Rolling over in his grave?

 

It took Britain’s Labour Party eighty years to abandon Clause Four, calling for state ownership of critical industries.  But abandon it the Labourites did.  China will change the economics first, saving the words as a fig leaf for the faithful.

 

Fig_leaf_sandow

Sure, we’ll let you think all land belongs to the state

 

But it broke ground by establishing new protections for private homes and businesses and for farmers with long-term leases on their fields.

 

Hold_your_nose_2

Just vote Yes

 

These goals had long been sought by the entrepreneurs who now account for more than half of China’s production, by the swiftly climbing number of urban families who have bought their own apartments and by the millions of farmers whose croplands have come under growing pressure from real estate developers.

 

Chongqing_jindi_house

If you’d bought one of these, you’d want to know it was yours, wouldn’t you?

 

You cannot have production without private capital, and the biggest creator of private capital is home ownership. 

 

Jiang Ping, former president of the China University of Political Science and Law and a scholar who advised officials drawing up the law, told the official New China News Agency that it is significant because it helps codify a property law system that has been evolving through regulation in recent years as the country moves away from socialism.

 

Once people have put down their hard-earned cash, they want to protect it. 

 

“Only when people’s lawful property is well protected will they have the enthusiasm to create more wealth and will China maintain its economic development,” Jiang said.

 

The grass-roots clamor overcame the elite’s communism:

 

Because the new law seeks to balance protection for private and state-owned property — a significant change in China, where people still learn communist theory in school — a group of former officials and influential academics tried to organize opposition to its passage.

 

After countless meetings and adjustments, Hu’s government decided that the debate had gone on long enough and that the law should be passed without further delay.

 

It was not simply the protraction of debate; markets were moving — or not moving — and the government had to put the legal infrastructure in place if it was to unlock any of the other activities.  So they provided a political machine that Lyndon Johnson would have envied:

 

Two members of the National People’s Congress executive bureau were assigned to each provincial delegation to ensure that members understood the importance of passing the law and to try to make sure that no opposition developed, according to a Chinese journalist who covered the session.

 

The legislative body, which traditionally gives overwhelming approval to government measures once they are decided on by the Communist Party, endorsed the law Friday with only token opposition.
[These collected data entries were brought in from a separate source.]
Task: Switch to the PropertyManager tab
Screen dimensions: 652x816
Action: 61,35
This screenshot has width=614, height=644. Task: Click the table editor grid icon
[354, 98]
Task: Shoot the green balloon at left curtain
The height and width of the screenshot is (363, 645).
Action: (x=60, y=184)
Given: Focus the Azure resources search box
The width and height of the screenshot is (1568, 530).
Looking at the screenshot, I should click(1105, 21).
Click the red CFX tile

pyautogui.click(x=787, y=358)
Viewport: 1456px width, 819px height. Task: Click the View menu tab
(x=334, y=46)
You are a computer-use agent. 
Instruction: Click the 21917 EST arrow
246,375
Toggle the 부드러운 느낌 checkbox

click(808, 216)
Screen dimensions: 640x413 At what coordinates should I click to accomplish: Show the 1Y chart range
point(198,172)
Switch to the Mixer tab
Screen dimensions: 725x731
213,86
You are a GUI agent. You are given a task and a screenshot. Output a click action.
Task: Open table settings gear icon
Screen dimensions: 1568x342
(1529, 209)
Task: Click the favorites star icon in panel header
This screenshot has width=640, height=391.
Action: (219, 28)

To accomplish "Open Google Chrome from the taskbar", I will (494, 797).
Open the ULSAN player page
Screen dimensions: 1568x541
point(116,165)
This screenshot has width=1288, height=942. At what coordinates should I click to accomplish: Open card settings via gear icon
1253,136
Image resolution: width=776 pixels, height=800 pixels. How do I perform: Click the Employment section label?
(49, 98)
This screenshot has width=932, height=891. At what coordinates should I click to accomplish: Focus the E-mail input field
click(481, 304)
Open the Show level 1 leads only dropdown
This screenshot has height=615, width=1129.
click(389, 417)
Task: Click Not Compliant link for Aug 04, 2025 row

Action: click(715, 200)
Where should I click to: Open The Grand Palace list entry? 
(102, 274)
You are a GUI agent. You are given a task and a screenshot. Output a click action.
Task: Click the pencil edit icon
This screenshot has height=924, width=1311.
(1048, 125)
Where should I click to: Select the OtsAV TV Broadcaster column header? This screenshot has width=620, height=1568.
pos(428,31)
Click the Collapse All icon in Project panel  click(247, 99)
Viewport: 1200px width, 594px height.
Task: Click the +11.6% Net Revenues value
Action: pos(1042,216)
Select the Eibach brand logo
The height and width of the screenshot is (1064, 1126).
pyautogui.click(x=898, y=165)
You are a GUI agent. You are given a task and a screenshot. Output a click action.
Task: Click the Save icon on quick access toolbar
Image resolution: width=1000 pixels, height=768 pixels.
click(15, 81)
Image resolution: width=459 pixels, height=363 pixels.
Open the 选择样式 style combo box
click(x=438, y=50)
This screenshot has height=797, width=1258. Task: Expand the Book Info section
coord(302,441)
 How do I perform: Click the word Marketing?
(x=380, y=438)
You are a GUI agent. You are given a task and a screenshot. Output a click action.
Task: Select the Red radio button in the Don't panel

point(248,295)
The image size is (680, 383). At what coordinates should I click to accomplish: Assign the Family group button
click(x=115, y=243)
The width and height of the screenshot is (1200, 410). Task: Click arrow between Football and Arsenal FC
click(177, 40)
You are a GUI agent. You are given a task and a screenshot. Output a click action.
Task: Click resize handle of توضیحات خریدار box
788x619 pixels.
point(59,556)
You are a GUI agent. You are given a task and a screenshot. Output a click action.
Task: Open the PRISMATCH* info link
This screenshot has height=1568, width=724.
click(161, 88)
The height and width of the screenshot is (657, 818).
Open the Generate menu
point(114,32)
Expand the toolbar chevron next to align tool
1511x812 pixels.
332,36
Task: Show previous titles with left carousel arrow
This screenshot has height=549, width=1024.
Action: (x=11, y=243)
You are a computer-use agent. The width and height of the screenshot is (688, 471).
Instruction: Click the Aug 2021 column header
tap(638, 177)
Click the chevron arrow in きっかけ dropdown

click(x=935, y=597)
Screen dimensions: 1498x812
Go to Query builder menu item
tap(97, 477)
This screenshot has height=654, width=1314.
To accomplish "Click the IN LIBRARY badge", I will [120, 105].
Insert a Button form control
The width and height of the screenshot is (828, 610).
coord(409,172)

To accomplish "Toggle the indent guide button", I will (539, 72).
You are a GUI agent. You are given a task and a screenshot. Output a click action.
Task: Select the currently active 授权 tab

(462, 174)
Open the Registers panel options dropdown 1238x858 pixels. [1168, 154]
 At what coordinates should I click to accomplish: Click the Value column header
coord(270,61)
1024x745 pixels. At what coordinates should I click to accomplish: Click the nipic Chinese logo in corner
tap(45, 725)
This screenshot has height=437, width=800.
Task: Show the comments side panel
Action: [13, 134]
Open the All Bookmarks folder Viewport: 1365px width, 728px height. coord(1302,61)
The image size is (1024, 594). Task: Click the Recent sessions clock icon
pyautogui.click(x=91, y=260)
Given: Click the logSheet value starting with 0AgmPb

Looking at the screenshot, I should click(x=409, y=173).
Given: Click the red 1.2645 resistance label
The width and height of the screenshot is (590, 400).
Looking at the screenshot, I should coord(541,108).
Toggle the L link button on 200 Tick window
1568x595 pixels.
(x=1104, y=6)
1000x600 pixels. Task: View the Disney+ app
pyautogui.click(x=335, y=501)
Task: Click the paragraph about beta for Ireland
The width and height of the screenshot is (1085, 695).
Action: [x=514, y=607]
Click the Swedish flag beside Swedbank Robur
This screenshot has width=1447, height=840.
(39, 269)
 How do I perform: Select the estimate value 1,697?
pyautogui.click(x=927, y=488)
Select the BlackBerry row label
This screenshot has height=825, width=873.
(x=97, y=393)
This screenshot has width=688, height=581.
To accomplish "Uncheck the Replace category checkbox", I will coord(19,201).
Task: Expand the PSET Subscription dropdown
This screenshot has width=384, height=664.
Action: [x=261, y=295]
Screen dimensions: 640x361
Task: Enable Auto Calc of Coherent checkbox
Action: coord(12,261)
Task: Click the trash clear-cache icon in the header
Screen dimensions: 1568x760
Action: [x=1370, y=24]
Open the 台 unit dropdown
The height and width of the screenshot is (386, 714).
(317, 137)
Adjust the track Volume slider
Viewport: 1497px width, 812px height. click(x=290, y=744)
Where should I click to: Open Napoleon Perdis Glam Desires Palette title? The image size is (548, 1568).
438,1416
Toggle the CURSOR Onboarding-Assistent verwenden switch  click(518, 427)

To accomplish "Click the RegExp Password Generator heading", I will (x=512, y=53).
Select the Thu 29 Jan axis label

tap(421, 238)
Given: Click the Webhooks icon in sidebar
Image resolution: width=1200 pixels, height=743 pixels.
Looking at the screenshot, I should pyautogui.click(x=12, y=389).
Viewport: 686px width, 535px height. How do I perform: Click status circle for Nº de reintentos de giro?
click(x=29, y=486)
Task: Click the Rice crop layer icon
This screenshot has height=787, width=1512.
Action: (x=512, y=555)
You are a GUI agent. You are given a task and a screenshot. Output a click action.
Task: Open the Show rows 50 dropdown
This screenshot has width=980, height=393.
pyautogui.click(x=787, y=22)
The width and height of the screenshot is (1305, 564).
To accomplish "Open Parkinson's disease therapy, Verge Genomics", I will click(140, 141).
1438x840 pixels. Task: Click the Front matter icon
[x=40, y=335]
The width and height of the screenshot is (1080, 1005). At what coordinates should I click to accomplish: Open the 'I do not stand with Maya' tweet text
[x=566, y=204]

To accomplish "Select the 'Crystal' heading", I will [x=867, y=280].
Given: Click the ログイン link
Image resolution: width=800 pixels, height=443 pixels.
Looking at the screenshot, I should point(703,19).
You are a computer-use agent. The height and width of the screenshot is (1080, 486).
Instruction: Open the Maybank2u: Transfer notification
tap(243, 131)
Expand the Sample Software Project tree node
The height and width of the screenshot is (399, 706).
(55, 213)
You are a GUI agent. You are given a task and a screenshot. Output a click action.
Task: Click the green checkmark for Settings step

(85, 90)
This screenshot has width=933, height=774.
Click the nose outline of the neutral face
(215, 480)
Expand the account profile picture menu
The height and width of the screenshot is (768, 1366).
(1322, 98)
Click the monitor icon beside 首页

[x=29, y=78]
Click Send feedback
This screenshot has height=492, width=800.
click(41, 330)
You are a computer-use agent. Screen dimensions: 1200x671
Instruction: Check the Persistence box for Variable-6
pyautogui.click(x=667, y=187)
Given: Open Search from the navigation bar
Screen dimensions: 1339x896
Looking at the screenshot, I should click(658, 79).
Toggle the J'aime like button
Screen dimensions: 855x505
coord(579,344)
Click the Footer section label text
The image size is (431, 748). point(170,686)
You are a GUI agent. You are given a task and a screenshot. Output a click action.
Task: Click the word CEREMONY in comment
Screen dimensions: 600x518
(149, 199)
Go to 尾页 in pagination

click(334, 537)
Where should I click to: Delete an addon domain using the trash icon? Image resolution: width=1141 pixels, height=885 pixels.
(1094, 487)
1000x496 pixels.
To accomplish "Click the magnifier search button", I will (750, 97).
Officials said 2,799 voted in favor, 52 opposed and 37 abstained.

 

Chinese_legislature

97% of you got it right

 

A positively Chicago-esque 97% in favor.

 

The opponents praised the new protections for farmers in the law that passed Friday, particularly the right to sue to protect fields against expropriation.

 

Fellows, welcome to eminent domain litigation.

 

But they expressed fear that the law will also be used by dishonest businessmen and officials to solidify the state enterprise takeovers that have blossomed over the past two decades, often in crooked deals.

 

May I interest you in a Takings Clause?

 

Little_red_book

“Nor shall private property be taken for public use without just compensation.”